Zadanie 1:
Przepisz dokładnie wiersze danych od wiersza zawierającego „You are a computer-use agent. 1123x700” aż do wiersza zawierającego „[x=305, y=593]”, łącznie z oboma.

Fragment tekstu:
•••••

Zawsze pisze, ze Szanowne Panowie sa niedouczeni, z wiedza wylacznie nabyta z samouczkow. Wstyd !

Kleofas
22 stycznia o godz. 10:22
Andrzej Falicz 8.48
Jesli laska, a kto jest ten Nowicki Michal ?

Kleofas
22 stycznia o godz. 15:17
Andrzej Falicz 6.52
Wiedzialem to samo i ponad 40 lat temu. Tylko, ze zamiast „kapitalizm” mowilem: kolonializm. Gierek byl uposledzony, bo nie wiedzial, ze Bog dal kazdemu wybor. Gdyby wiedzial, nie wyrywalby sie z powrotem a potem plotl androny.
A kapitalizm tez jest paskudny, tylko ze dotad nikt nic lepszego nie wymyslil.
Pozdrawiam

Kleofas
25 stycznia o godz. 14:13
Andrzej Falicz 5.54
Nie mozesz dawac takich niedomowien. Trzeba bylo poprzedzic wstepem, dlaczego sluchales Obamy i przetlomaczyc. Inaczej – precjoza do chlewa.
Ja tez sluchalem Obamy. Niestety, przegra wybory. To samo. Ale – teraz ludzie wiedza, ze bez pokrycia. Zal mi, bo taki zdolny chlopczyk…Gingrich i Romney maja juz zalatwione. Dla scislosci, sluchalem wszystkich wystapien ich obydwu. Romney jest – i stara sie byc – podobny do Reagana, nawet zwnetrznie i w sposobie mowienia. Gingrich wnosi udana odmiane – na ciezkie czasy – spokojna analiza. Ludzie, wyczerpani efektownoscia Obamy, moga za nim pojsc. Zapowiada, ze chce debatowac siedem razy, zeby ten za kazdym razem nie musial sie obawiac miazdzacej riposty.
Gingrich mowi bardzo przekonywajaco i daje gleboko uzasadniona analize. Moim malorolnym moze sie spodobac. Idzie weekend, Spotkamy sie w kosciele i na kolacji, bede wiedzial lepiej. Ale juz czuje, ze lubia Gingricha. Obama stracil szwung. Czy sie biedaczek nie przemeczy, jak wszystko bedzie podpisywal natychmiast po wielkiej mowie ?
Oprawa byla znamienna – bez glosnych anonsow, wszystko sciszone. Pani chyba rosna te rece (?). Chichrania sie dla odmiany nie bylo. Kto byl ten lysy, co siedzial miedzy nia i „przodowniczka pracy”, chyba z Teksasu ? Musze sprawdzic. Boener jak zwykle „kozlowaty” a Biden jakis taki „odswiezony”…
Chetnie bym sie powymienial obserwacjami z kolejnych rund.

•••••

Wiersze danych:

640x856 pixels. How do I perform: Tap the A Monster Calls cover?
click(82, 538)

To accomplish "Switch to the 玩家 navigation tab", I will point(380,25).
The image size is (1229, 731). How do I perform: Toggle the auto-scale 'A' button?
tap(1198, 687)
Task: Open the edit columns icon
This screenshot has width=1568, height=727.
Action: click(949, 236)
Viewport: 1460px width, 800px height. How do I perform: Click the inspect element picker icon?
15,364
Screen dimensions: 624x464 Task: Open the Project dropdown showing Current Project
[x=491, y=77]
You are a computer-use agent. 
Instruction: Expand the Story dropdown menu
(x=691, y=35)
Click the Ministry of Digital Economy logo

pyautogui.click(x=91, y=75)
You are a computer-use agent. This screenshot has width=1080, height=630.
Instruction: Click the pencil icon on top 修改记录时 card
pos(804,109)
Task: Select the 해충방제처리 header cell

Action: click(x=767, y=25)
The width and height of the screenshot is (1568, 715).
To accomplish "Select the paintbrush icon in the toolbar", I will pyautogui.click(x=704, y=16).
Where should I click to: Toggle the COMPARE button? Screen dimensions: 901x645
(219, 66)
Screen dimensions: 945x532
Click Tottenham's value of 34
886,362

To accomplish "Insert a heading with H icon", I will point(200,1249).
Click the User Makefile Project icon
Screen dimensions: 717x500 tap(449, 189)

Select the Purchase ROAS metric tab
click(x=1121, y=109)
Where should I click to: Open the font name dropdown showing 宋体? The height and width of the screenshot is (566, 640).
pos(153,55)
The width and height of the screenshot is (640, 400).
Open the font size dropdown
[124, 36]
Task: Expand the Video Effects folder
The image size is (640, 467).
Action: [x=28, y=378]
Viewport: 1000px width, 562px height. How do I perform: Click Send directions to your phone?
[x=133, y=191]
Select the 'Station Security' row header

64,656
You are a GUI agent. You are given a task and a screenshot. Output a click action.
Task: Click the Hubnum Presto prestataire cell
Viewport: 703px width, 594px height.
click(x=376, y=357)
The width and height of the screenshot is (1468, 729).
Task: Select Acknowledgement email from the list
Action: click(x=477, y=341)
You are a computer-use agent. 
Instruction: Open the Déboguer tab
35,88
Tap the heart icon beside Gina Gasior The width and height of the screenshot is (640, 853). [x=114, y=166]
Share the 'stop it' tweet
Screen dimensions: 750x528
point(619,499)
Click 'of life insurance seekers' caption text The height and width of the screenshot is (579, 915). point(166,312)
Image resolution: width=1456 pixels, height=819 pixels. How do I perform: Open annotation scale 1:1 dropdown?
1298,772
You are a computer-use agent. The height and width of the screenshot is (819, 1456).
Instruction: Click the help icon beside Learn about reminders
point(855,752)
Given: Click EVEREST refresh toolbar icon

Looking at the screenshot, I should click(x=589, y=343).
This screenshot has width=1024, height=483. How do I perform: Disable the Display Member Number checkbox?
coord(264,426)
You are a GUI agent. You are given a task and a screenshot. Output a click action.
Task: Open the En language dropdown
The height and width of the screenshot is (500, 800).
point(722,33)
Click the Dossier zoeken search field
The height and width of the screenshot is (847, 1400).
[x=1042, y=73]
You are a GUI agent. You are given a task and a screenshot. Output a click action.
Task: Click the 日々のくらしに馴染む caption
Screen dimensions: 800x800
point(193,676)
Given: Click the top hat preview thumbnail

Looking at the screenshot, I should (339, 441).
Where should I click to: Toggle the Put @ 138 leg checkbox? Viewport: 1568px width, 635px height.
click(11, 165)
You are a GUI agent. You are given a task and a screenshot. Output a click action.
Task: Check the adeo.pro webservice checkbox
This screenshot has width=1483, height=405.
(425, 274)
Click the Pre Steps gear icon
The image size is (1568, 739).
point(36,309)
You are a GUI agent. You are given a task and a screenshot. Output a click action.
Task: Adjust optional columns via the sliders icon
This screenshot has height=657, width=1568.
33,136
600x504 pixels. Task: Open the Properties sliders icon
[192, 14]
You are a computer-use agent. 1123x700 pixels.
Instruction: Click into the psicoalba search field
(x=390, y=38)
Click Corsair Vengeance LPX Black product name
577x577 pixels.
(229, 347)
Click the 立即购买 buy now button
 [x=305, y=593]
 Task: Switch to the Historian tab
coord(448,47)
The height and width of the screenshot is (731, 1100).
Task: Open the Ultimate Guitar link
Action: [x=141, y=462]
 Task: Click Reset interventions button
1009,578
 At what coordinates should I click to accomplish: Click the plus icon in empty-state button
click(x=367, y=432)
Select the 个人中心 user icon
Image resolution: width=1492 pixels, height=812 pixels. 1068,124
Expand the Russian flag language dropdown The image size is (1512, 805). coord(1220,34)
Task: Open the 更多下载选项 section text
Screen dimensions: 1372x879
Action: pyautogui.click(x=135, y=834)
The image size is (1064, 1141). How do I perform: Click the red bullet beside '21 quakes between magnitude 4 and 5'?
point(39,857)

•••••

Zadanie 2:
Do kogo, według fragmentu tekstu, stara się być podobny Romney?

Pełna odpowiedź 1:
You are a computer-use agent. 1123x700 pixels.
Instruction: Click into the psicoalba search field
(x=390, y=38)
Click Corsair Vengeance LPX Black product name
577x577 pixels.
(229, 347)
Click the 立即购买 buy now button
 [x=305, y=593]

Pełna odpowiedź 2:
Romney stara się być podobny do Reagana.